Tuesday, July 29, 2008


i/o oddity

I'm often baffled when I look at a computer's on/off switch. Since "on" and "off" both start with "o," I can't remember which one, inexplicably, is represented by "i." So I just flip the switch-- it usually doesn't matter.

But why have that shorthand anyways? Is "on" and "off" just too onerous to write out?

I suspect it has something to do with the development of computers into a professional pursuit-- it needed its own language and symbols (beyond the symbols of computer code) to express that it requires specialized skill.

Or else, "on" and "off" are just too long to write out.

I could be completely wrong, but I had heard that the on/off switch has a 1 and a zero because in binary 1 is on and 0 is off.
NERD ALERT! hahah Just kidding
Anonymous 9:21 is right, except that i/o is actually I and O and not 1 and 0. I is on and 0 is off. It's a simplified form of input/output, which is the basis of the entire computing architecture, more or less.
Actually, they're taken from circuit symbols. A straight line means it will pass current easily (on or full power), a circle means the circuit will not pass current (off). You get mixes of these symbols to indicate other uses in computers, like most computer "reset" buttons have a circle w/ a line through it, indicating it performs both functions. You can check the IEEE specs from wikipedia. If you think in these terms (line means power flows), then it may be easier to remember.

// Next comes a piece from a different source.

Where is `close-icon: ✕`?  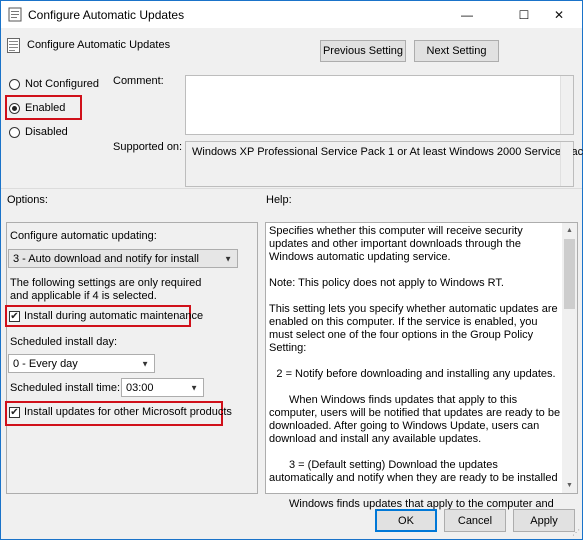
close-icon: ✕ is located at coordinates (559, 14).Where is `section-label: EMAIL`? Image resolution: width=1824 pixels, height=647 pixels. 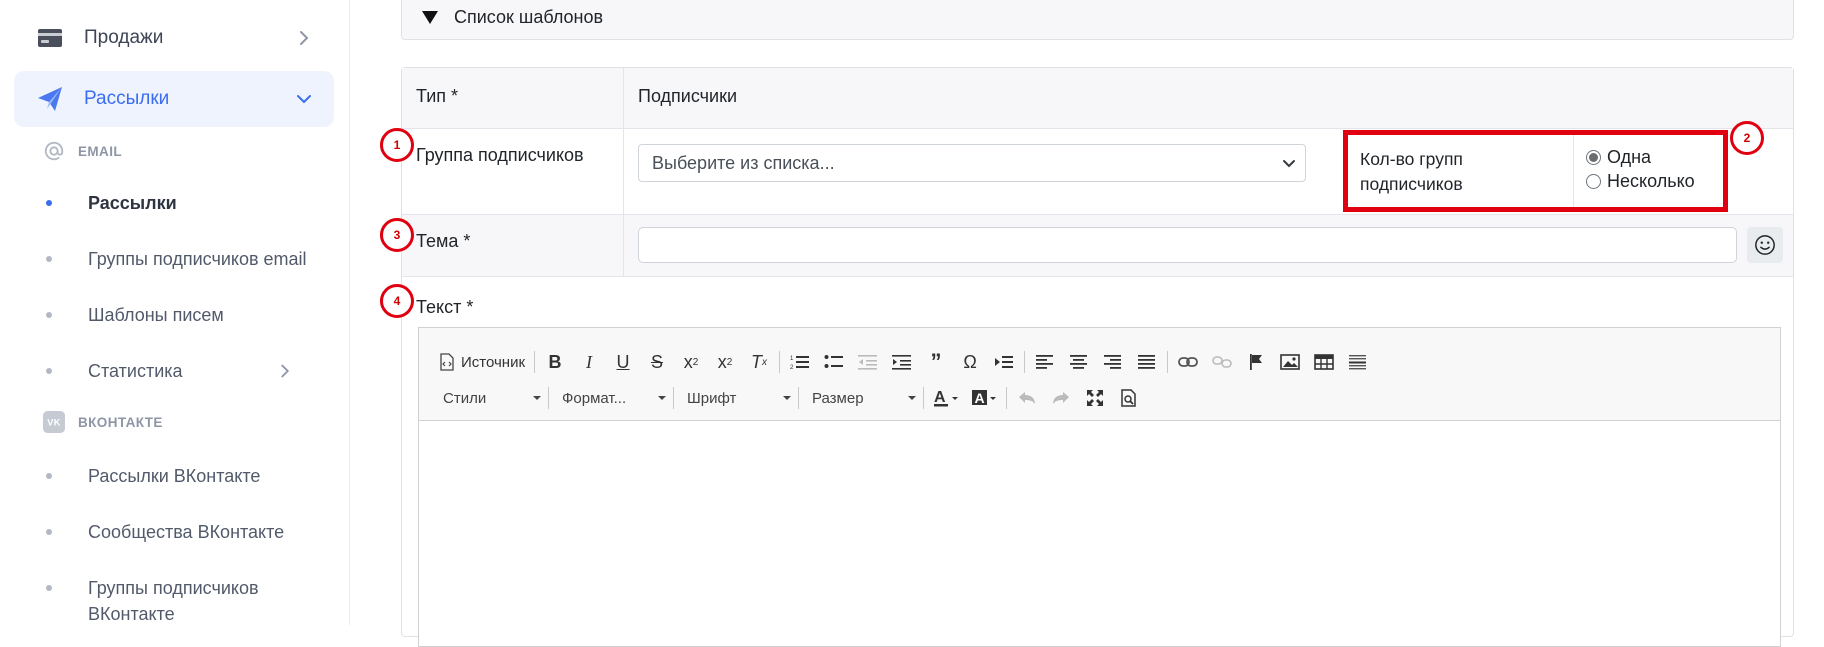 section-label: EMAIL is located at coordinates (100, 151).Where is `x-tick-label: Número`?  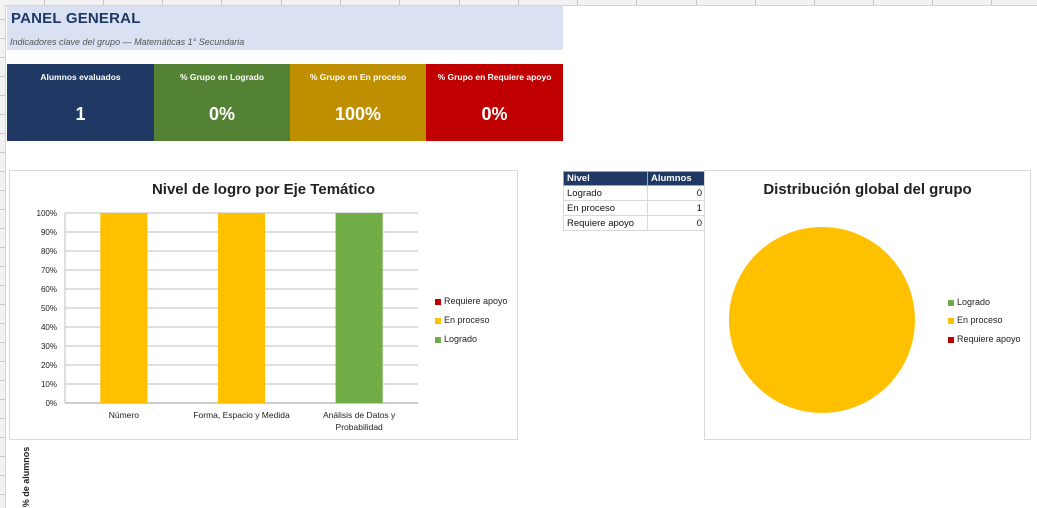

Having been electrocuted as a result of misreading a circuit diagram, I find it fairly easy to remember. :)
I think you're all wrong. I've read The Da Vinci Code, and Dan Brown says that the circle represents the Holy Grail and the line represents the path you take to get there. (It used to be underneath a church in Scotland, but the last big cheese in the Knights Templar, Bill Gates, moved it.)
The first computers were invented by the Irish, right before the unrelated discovery of how to shut off electrical current in Ontario. You can figure it out from there.